#### [EXERCISE REQUIREMENTS]
The answer must consist of every line in the data below that holds the word "icon".
[RECORDS SHOWN Boundary: Start]
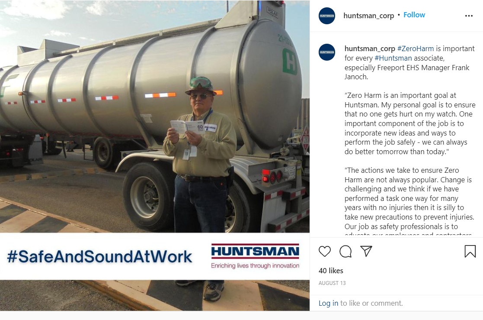Click the caption quote about Zero Harm
Screen dimensions: 483x320
410,123
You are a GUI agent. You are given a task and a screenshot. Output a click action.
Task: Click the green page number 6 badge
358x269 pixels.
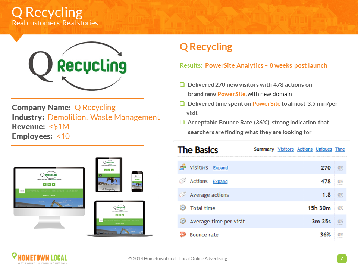(x=342, y=259)
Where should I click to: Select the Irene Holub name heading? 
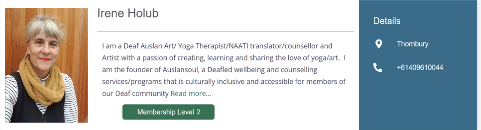128,13
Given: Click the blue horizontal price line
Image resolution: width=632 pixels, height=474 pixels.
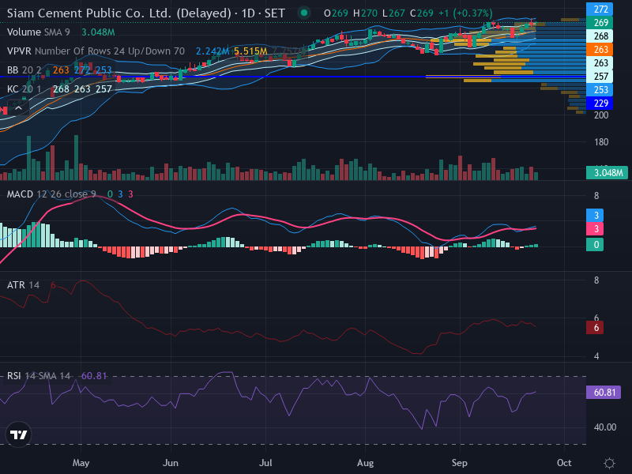Looking at the screenshot, I should pyautogui.click(x=293, y=76).
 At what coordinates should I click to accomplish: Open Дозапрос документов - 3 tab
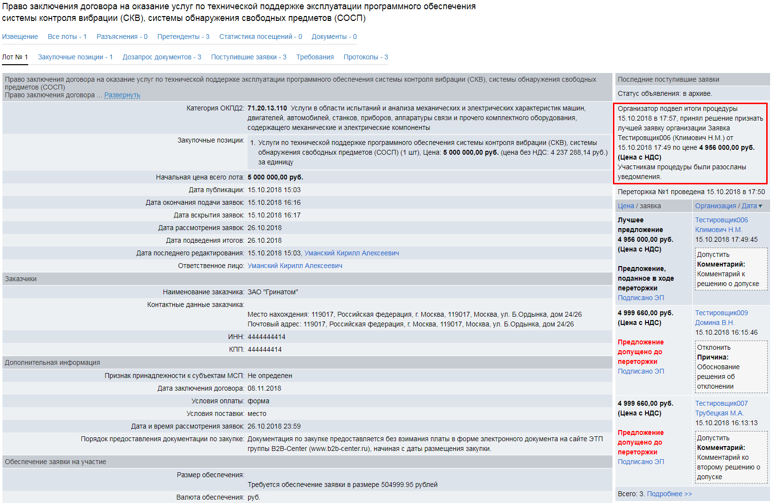click(x=162, y=57)
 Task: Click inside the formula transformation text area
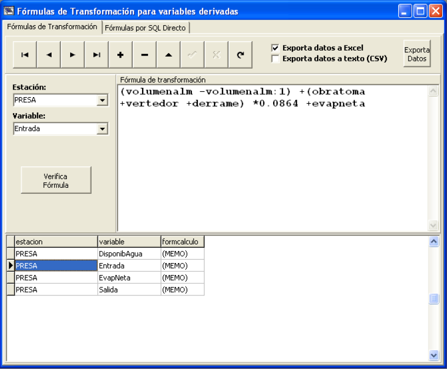[271, 165]
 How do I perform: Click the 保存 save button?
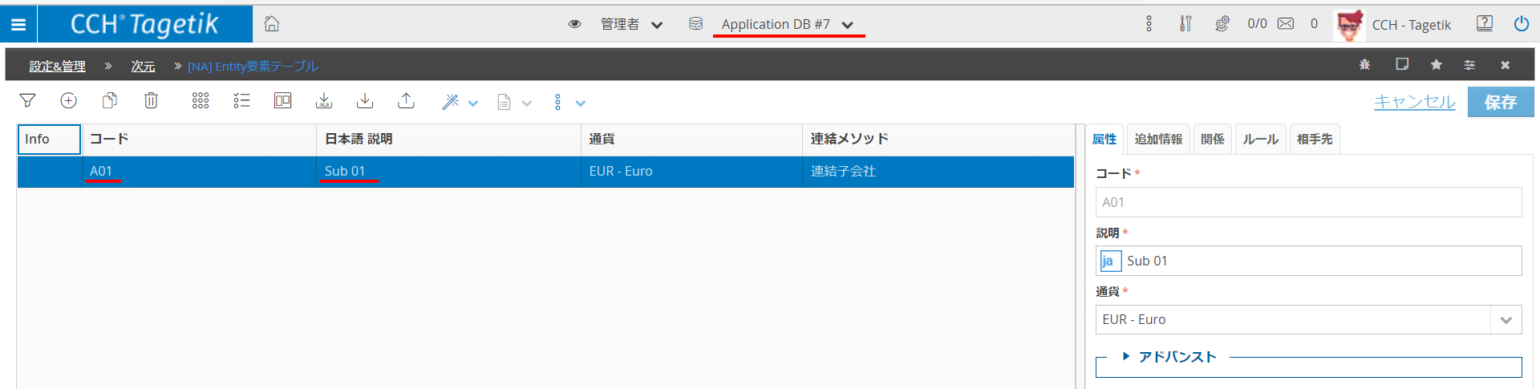coord(1500,103)
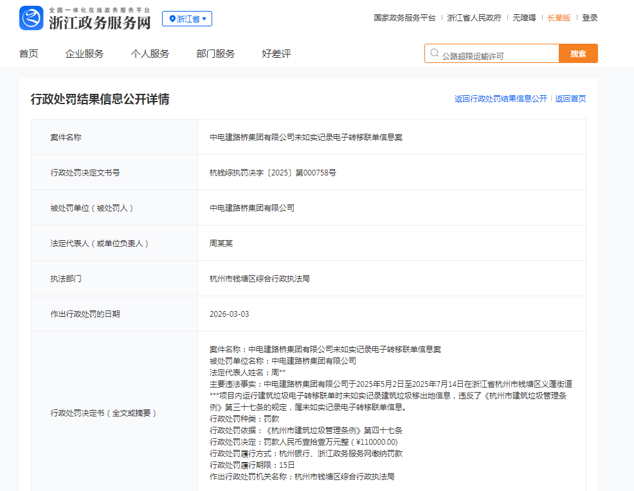Click the 行政处罚结果信息公开详情 page heading
634x491 pixels.
coord(100,100)
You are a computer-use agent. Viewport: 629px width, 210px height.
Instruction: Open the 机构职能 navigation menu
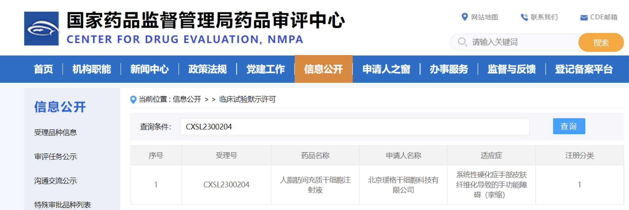(x=92, y=69)
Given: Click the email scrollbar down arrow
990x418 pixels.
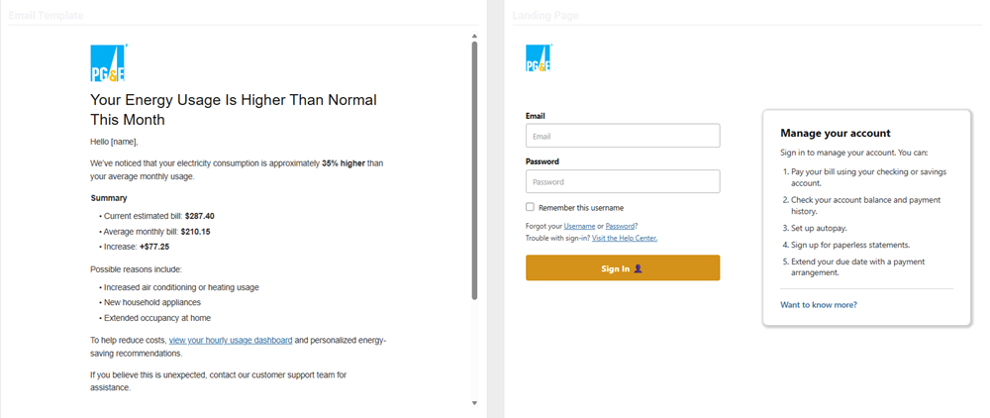Looking at the screenshot, I should 474,402.
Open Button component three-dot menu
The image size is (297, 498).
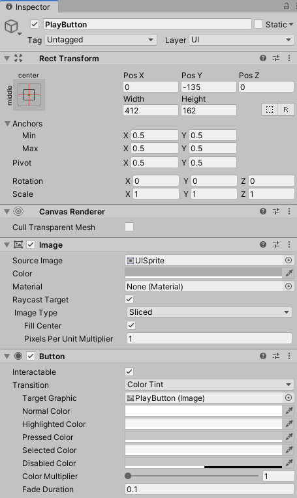click(289, 356)
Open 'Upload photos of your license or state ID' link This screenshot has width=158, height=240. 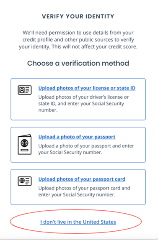coord(87,88)
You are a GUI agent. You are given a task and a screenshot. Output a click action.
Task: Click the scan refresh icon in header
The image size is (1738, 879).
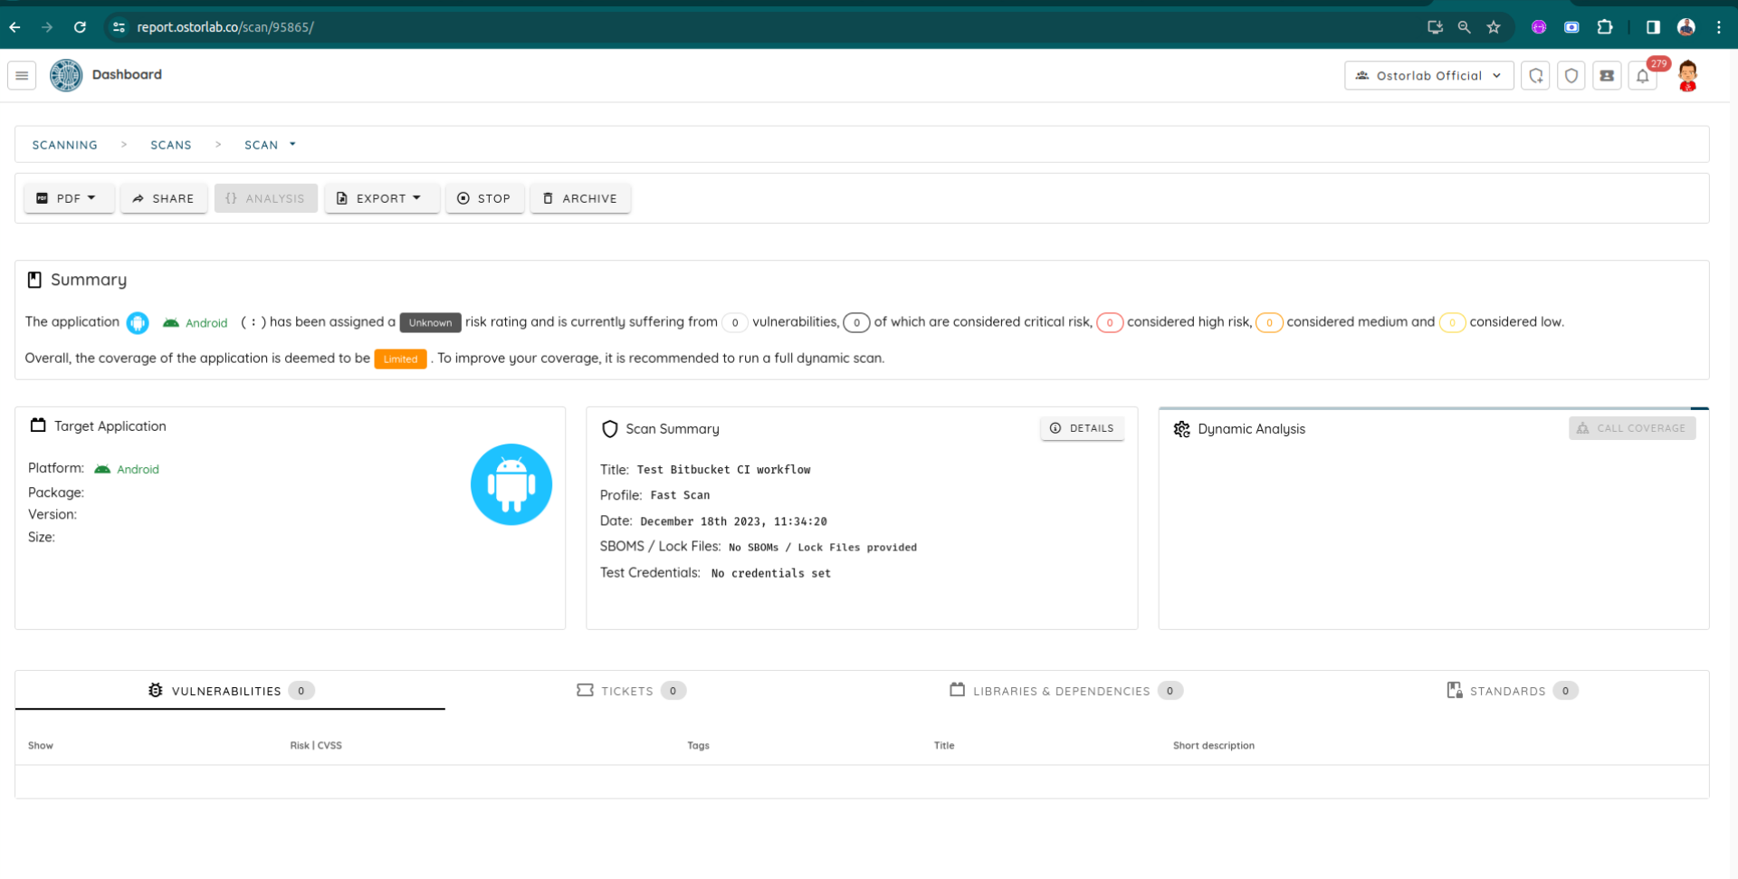tap(1536, 76)
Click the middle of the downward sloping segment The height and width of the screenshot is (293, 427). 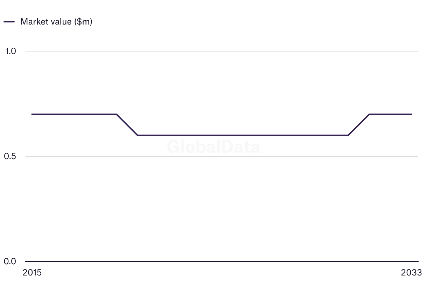point(127,125)
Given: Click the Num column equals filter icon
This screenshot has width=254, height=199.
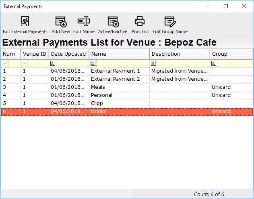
[RECORDS SHOWN Boundary: End]
#### [YOUR RESPONSE]
Task: Click the scan refresh icon in header
Given: Click the Num column equals filter icon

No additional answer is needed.